# Nuffield prices?



## sugarpielaura (Feb 23, 2011)

Hi,

I'm thinking of having a fet cycle at the Nuffield but can't find any costs anywhere?! How much is an fet cycle at the Nuffield? Do they do the scratch as well? 

Thanks, xx


----------



## naddie (May 1, 2012)

Hi, have you had treatment with the Nuffield, do they have your embies in storage? I have 4 in storage and plan to yous them , we had a successful icsi and as part of the treatment we paid for it included a FET too, so into the icsi plus FET cost £4550.


----------



## sugarpielaura (Feb 23, 2011)

Hi Naddie,

No. Our two embryos are in London so we are planning to move them up here. I've looked online but there are no prices. I've emailed them so hopefully will hear soon. I've had fets at GCRM and the cost is £1050 plus drugs so I'm just looking to compare. 

Where is the Nuffield? 
Xx


----------



## naddie (May 1, 2012)

Oh I see, the Nuffield is in Glasgow, I am sure one of the girls that attended the Nuffield when I did back in 2012 told me it was about £500/£600 if it was natural and if it was medicated it was an extra 300. I was in there today, I should have asked, sorry   xxx


----------



## sugarpielaura (Feb 23, 2011)

Hi Naddie,

I hope that your appointment went well today. Thanks for that info. Where in Glasgow is the Nuffield? Xx


----------



## naddie (May 1, 2012)

Evening sugarpielaura, its kinda in the city, off great western road, are you familiar with the area? all went well today, start my tablets tomorrow, for 2 weeks, then back in for another scan. When are you thinking about starting your treatment? xxx


----------



## sugarpielaura (Feb 23, 2011)

Naddie,

Thanks. Yeah,I know the west end well. I wasn't sure where it was. Do you find them good? Glad you've got started.
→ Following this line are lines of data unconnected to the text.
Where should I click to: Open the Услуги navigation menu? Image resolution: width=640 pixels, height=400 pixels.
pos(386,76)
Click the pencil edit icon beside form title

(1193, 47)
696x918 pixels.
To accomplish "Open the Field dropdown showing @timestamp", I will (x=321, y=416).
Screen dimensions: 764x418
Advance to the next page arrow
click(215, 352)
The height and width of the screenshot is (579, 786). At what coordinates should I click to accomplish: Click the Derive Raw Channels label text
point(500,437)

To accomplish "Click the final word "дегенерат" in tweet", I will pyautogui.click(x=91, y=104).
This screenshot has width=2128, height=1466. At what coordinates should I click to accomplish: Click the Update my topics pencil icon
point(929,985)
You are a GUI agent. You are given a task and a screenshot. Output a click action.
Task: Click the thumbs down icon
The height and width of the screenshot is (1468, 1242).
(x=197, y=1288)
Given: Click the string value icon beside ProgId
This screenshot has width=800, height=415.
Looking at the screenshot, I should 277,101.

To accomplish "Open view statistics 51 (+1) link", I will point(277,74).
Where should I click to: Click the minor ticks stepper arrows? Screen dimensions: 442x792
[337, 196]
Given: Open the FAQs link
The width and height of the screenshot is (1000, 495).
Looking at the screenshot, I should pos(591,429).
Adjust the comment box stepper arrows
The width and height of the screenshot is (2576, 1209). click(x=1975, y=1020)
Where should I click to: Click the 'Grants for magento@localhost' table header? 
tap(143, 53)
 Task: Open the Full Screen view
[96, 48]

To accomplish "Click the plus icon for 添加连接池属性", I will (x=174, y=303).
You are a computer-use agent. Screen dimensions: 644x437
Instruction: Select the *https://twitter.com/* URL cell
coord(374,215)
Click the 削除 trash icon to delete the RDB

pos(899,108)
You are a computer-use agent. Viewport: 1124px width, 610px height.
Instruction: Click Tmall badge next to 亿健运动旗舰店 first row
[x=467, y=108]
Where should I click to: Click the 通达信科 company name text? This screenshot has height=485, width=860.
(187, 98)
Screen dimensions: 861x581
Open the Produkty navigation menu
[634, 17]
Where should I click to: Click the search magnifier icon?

I need to go back on the pill and thyroxine so hoping for feb. xx


----------



## naddie (May 1, 2012)

Evening  

I have nothing but praise for them, they have been great on a friendly and professional basis. Good luck


----------



## sugarpielaura (Feb 23, 2011)

Naddie,

That's great that you've had a good experience. They've not got back to me which is a bit disappointing. I'll probably just get them transferred to the GCRM now I think as I know what I'm doing and where I am with them. Xx


----------



## naddie (May 1, 2012)

Oh that is a shame, I am totally surprised about that   good luck with your treatment xxx


----------



## crazyroychick (Aug 21, 2012)

It's £995 for medicated cycle and £850 I think for natural, best of luck xx


----------



## Irviker (Oct 4, 2012)

I had my first three cycles at the Nuffield and the team are absolutely amazing., they are slightly cheaper than germ. Definitely look into it. Highly recommended. Actually miss the great nurses chat there. Good luck


----------